On November 10, 2014, QR Energy, LP, (“QRE” or the “Partnership”), QRE GP, LLC (“QRE GP”), Breitburn Energy Partners L.P. (“Breitburn”), Breitburn GP, LLC (“Breitburn GP”) and Boom Merger Sub, LLC (“Merger Sub”) reached an agreement in principle to settle a consolidated unitholder class action lawsuit on behalf of QRE common unitholders filed in the United States District Court for the Southern District of Texas (the “Consolidated Unitholder Action”) on the terms and conditions set forth in a memorandum of understanding.
The Consolidated Unitholder Action, captionedIn re QR Energy LP Unitholder Litigation, No. 4:14-cv-02195, names as defendants QRE, QRE GP, the members of the QRE GP board of directors, Breitburn, Breitburn GP and Merger Sub. Plaintiffs in the Consolidated Unitholder Action each allege that the director defendants breached their fiduciary duties of loyalty, due care, good faith, and independence owed to the QRE unitholders by allegedly approving the Agreement and Plan of Merger (the “Merger Agreement”), dated July 24, 2014, by and among QRE, Breitburn and Merger Sub, at an unfair price and through an unfair process.

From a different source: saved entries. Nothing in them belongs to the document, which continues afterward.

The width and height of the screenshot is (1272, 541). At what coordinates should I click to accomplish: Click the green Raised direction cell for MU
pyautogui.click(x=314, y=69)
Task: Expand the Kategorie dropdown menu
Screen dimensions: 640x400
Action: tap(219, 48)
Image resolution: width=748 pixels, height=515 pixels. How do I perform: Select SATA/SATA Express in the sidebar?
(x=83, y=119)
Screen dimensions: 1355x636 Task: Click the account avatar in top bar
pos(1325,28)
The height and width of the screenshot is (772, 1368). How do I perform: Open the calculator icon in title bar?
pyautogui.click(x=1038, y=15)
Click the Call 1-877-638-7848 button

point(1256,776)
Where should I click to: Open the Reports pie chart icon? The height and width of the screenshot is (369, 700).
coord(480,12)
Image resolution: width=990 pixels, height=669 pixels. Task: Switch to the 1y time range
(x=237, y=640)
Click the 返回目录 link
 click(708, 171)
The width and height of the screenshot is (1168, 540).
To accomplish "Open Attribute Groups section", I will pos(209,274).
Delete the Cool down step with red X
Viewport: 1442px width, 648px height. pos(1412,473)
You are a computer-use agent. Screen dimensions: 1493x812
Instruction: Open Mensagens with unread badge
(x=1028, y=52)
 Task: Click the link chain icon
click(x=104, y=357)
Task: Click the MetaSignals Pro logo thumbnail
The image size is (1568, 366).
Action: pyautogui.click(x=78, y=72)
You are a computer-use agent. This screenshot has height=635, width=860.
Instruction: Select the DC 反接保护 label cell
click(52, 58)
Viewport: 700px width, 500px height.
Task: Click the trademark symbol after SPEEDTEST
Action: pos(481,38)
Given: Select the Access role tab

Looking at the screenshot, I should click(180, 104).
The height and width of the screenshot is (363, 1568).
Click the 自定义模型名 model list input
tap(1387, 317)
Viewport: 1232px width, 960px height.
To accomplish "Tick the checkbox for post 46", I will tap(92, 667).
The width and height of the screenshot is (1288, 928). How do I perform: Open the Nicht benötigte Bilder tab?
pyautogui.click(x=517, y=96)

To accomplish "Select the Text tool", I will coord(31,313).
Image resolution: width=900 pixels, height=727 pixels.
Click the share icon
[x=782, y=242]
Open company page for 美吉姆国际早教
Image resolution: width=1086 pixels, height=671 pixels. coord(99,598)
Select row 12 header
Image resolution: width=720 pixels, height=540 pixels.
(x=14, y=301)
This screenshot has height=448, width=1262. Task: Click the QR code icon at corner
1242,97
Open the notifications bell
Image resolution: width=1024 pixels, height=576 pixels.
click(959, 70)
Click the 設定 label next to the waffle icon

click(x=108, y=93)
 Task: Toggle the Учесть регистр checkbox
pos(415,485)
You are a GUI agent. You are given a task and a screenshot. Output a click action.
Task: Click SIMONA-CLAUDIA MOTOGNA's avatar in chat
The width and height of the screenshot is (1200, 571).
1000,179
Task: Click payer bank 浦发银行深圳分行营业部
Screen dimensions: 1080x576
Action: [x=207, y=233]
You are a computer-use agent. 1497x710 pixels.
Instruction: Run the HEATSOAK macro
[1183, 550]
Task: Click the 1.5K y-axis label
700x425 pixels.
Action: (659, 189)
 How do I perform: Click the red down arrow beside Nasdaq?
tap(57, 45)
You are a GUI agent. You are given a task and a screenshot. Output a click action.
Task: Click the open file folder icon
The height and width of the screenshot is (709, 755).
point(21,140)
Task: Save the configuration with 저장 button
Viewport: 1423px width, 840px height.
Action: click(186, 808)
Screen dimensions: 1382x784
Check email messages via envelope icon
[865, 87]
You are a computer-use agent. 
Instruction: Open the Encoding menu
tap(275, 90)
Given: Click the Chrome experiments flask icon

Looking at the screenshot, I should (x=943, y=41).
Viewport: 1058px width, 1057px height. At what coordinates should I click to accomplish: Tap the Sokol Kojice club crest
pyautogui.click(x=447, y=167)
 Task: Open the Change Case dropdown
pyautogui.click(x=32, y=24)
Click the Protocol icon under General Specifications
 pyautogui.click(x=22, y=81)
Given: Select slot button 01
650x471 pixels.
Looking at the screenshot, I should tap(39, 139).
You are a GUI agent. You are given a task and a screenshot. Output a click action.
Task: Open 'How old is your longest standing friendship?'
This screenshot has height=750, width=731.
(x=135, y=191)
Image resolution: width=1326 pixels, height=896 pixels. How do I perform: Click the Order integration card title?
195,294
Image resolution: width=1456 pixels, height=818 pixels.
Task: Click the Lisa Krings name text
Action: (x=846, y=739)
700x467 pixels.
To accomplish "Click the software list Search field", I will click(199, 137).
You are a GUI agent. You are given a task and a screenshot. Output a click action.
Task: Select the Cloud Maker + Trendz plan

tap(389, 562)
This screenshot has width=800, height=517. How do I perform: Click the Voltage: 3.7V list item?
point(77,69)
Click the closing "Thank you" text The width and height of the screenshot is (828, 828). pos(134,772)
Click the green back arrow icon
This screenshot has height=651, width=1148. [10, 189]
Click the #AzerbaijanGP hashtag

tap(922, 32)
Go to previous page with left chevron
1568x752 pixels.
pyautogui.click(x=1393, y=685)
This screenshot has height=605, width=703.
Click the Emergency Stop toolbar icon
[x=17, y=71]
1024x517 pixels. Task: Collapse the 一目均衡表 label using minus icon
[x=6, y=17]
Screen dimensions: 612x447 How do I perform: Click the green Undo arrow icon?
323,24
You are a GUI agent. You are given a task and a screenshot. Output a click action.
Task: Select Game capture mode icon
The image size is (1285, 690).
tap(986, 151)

The settlement will not affect the timing of the special meeting of the QRE unitholders, which is scheduled to be held on November 18, 2014, or the amount of the consideration to be paid to QRE unitholders in connection with the proposed transaction. The settlement is not, and should not be construed as, an admission of wrongdoing or liability by any defendant. The defendants continue to believe that the Consolidated Unitholder Action is without merit and vigorously deny the allegations contained therein. Likewise, defendants do not believe that any disclosures regarding the merger are required under applicable laws other than that which has already been provided in the Proxy Statement/Prospectus. Furthermore, nothing in this Current Report on Form 8-K (this “Report”) or any settlement shall be deemed an admission of the legal necessity or materiality of any of the disclosures set forth in this Report. However, to avoid the risk of the Consolidated Unitholder Action delaying or adversely affecting the merger, to minimize the substantial expense, burden, distraction and inconvenience of continued litigation and to fully and finally resolve the claims, QRE, Breitburn and Merger Sub have agreed to make these amended and supplemental disclosures to the Proxy Statement/Prospectus.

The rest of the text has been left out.